For the lines from the one with "Given: Select the" to the end of the listing below, both ends included, give an exact copy and nothing more. Do not copy pictures.

* Input material *
• • • •

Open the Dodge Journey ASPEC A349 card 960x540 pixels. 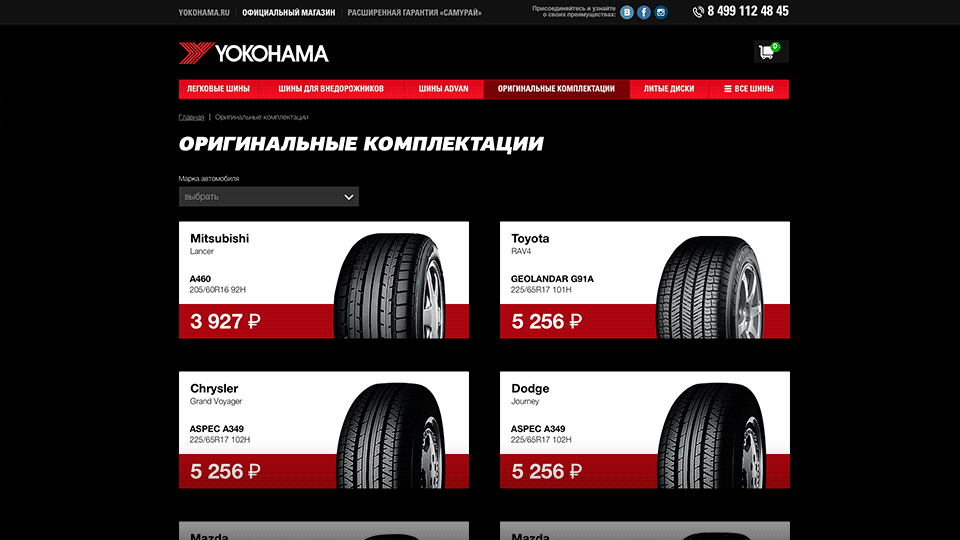[645, 430]

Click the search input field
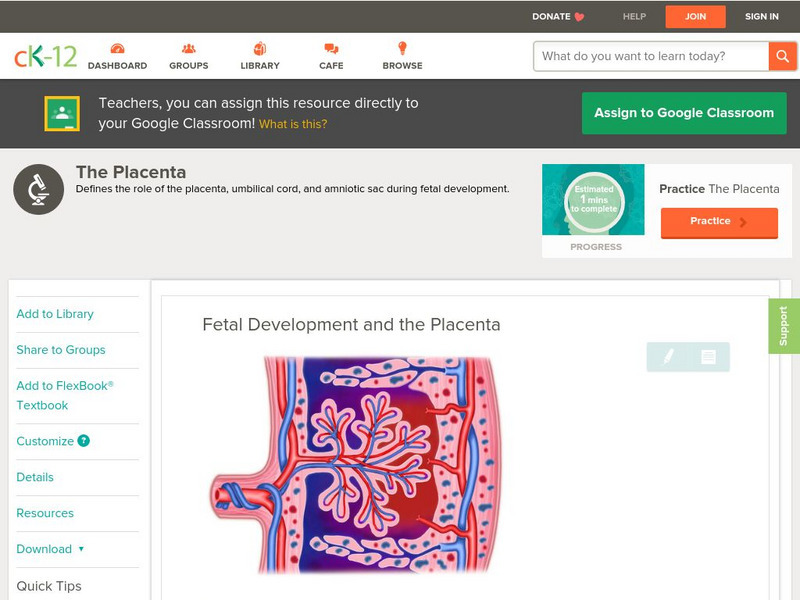point(651,56)
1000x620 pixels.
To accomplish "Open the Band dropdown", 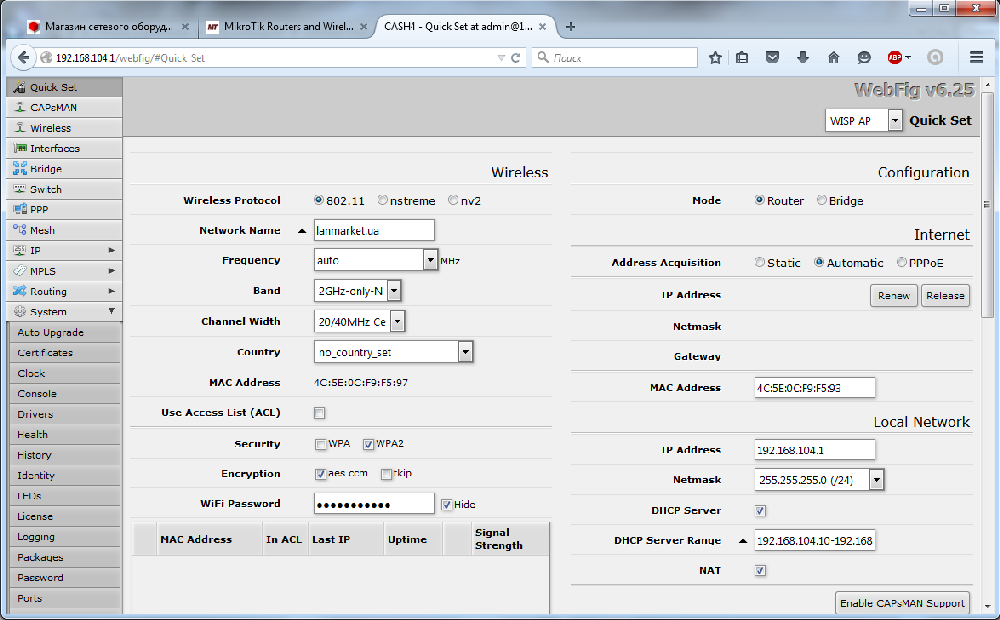I will [x=394, y=291].
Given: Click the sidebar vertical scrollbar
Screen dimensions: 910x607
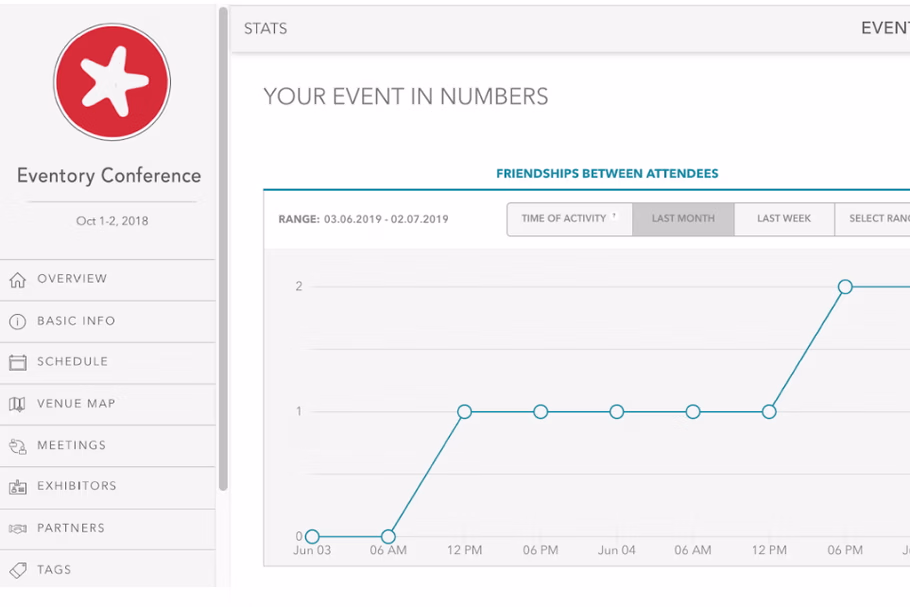Looking at the screenshot, I should pos(223,250).
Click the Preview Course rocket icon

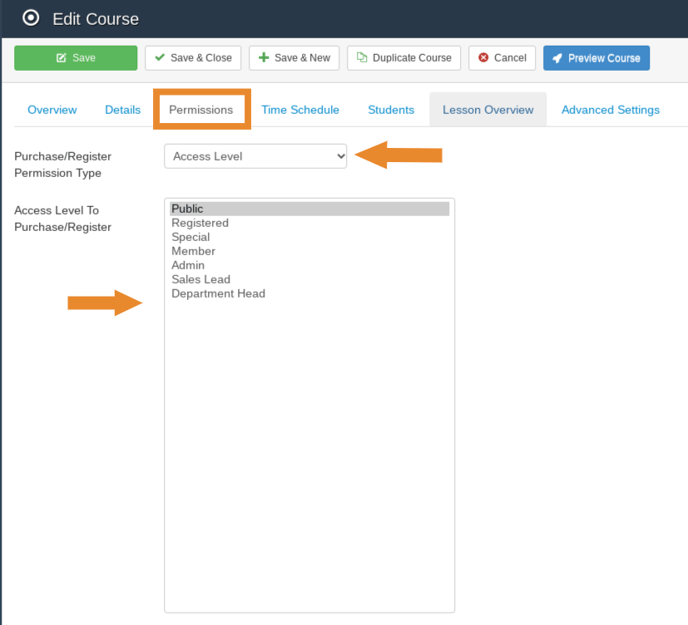click(557, 58)
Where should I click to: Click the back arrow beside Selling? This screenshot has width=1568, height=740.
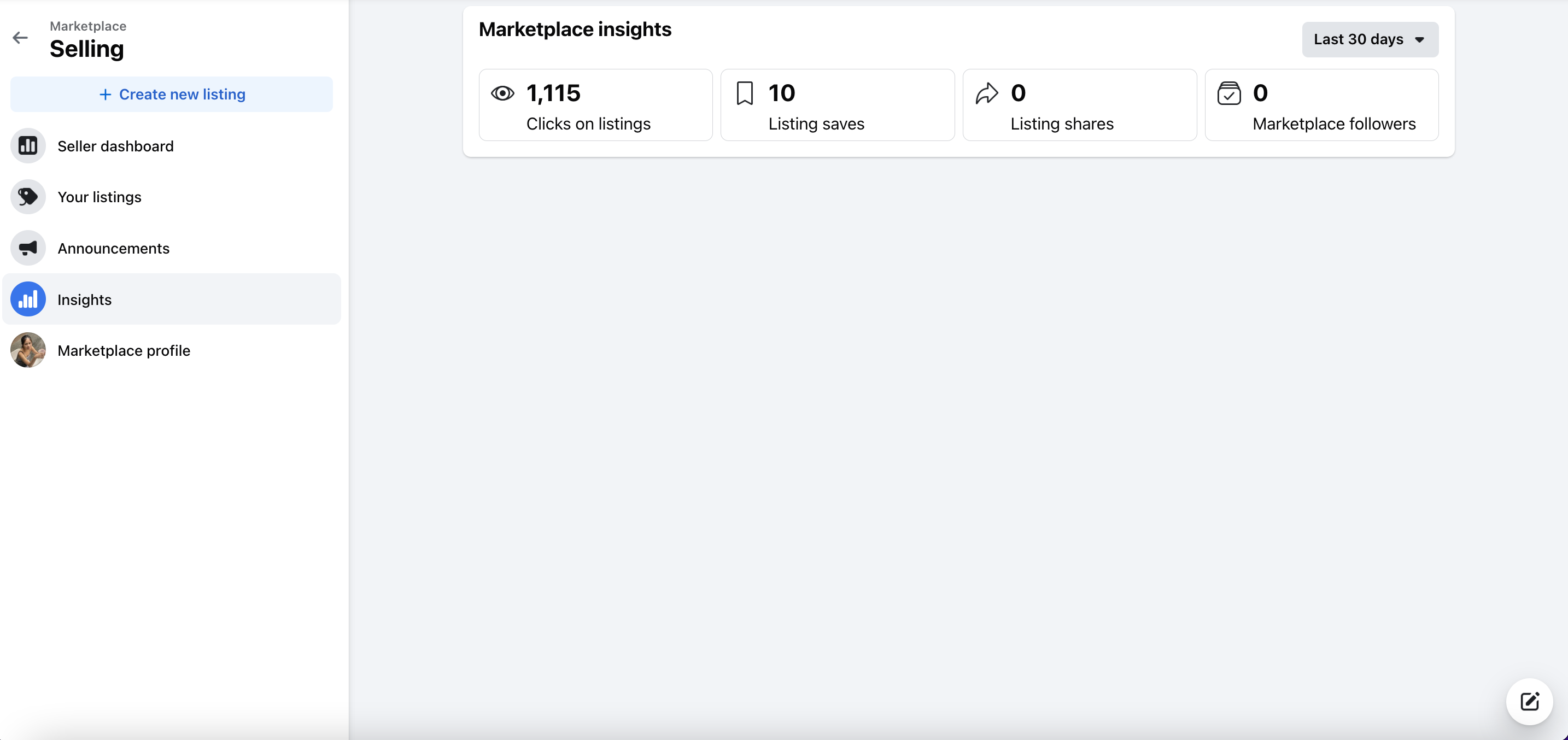click(x=20, y=38)
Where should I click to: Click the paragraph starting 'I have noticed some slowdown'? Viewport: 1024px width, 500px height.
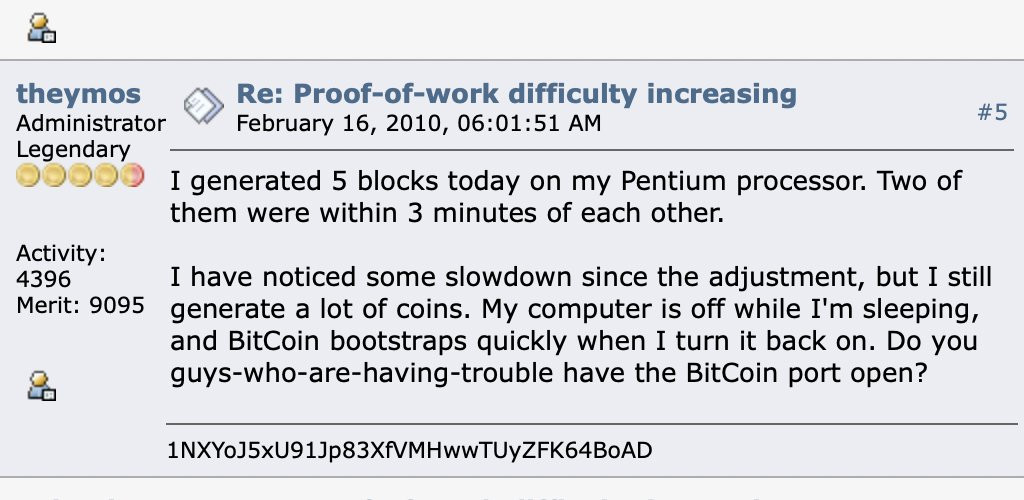point(581,325)
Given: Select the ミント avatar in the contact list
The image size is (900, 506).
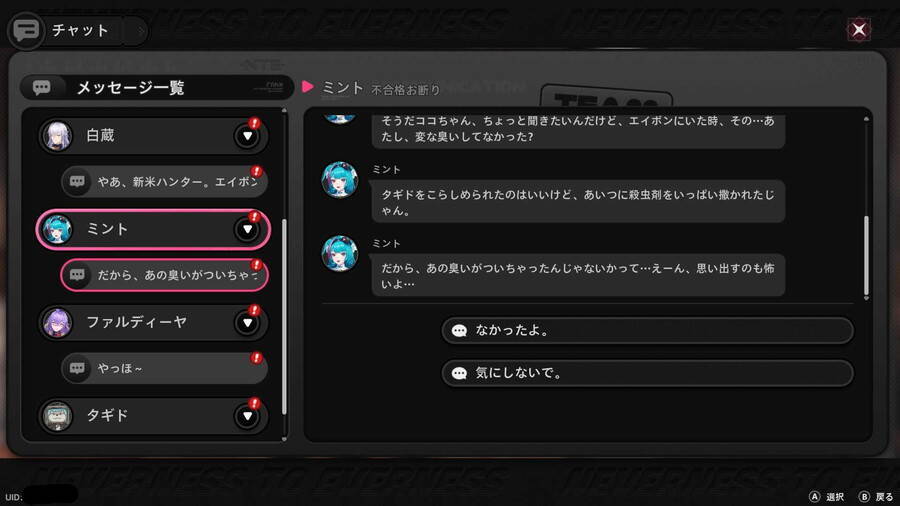Looking at the screenshot, I should [x=57, y=229].
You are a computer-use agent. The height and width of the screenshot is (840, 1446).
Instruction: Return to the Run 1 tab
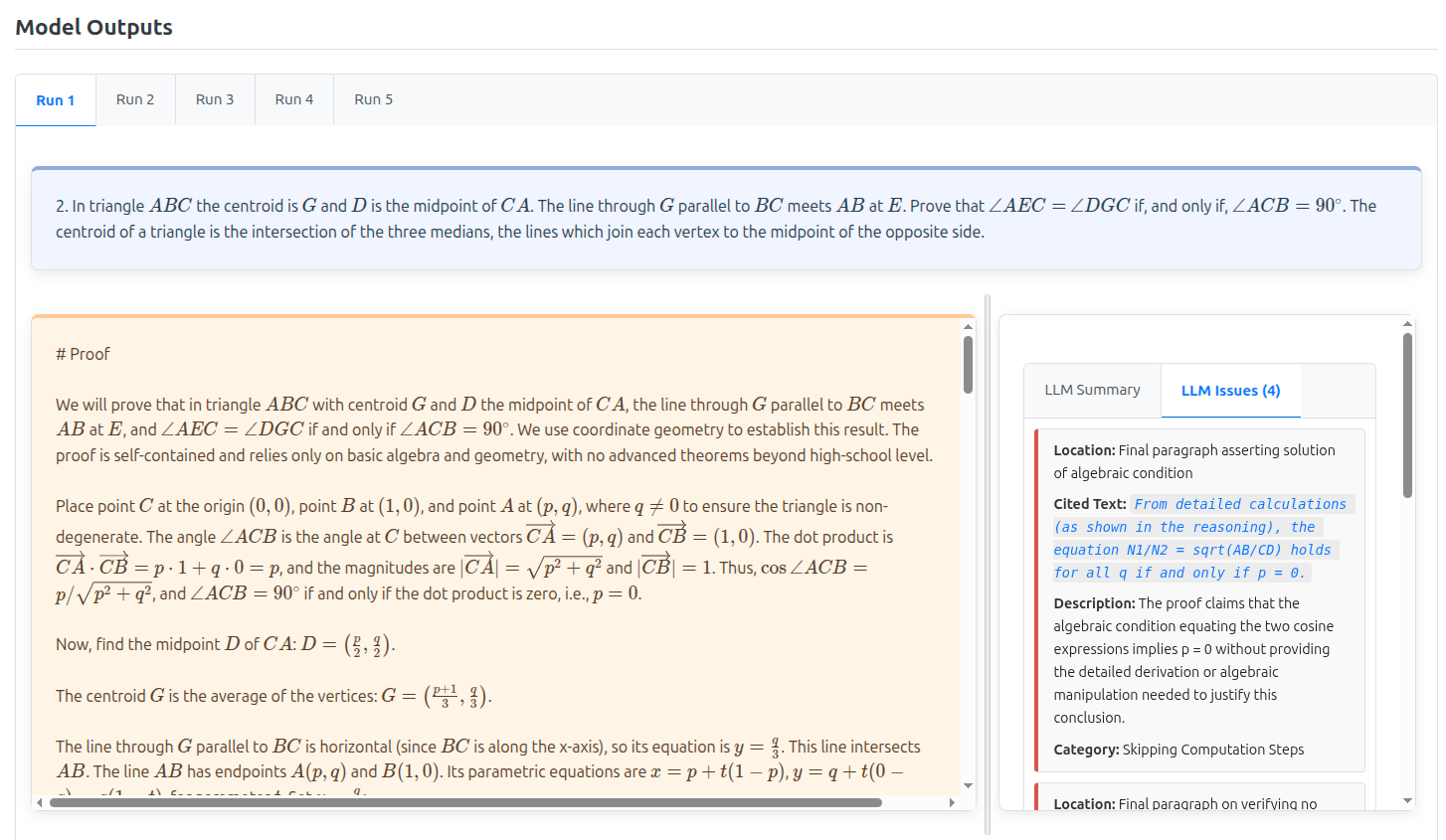[56, 99]
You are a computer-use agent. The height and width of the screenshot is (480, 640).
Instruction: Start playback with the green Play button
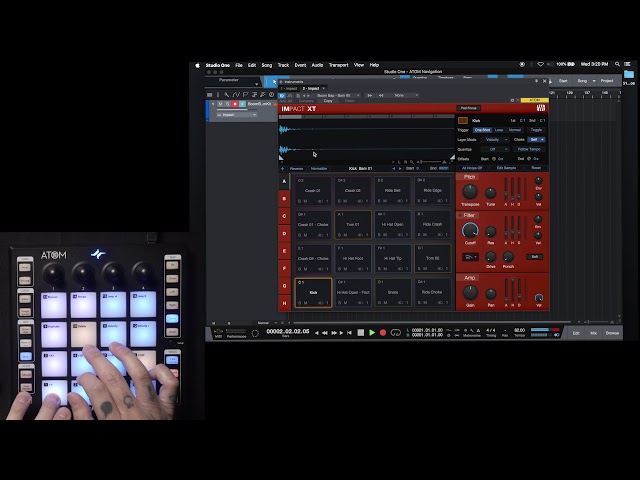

• • • •

* Result for this exercise *
Given: Select the ミント avatar in the contact list
The image size is (900, 506).
Looking at the screenshot, I should [x=57, y=229].
You are a computer-use agent. The height and width of the screenshot is (840, 1446).
Instruction: Return to the Run 1 tab
[56, 99]
You are a computer-use agent. The height and width of the screenshot is (480, 640).
Instruction: Start playback with the green Play button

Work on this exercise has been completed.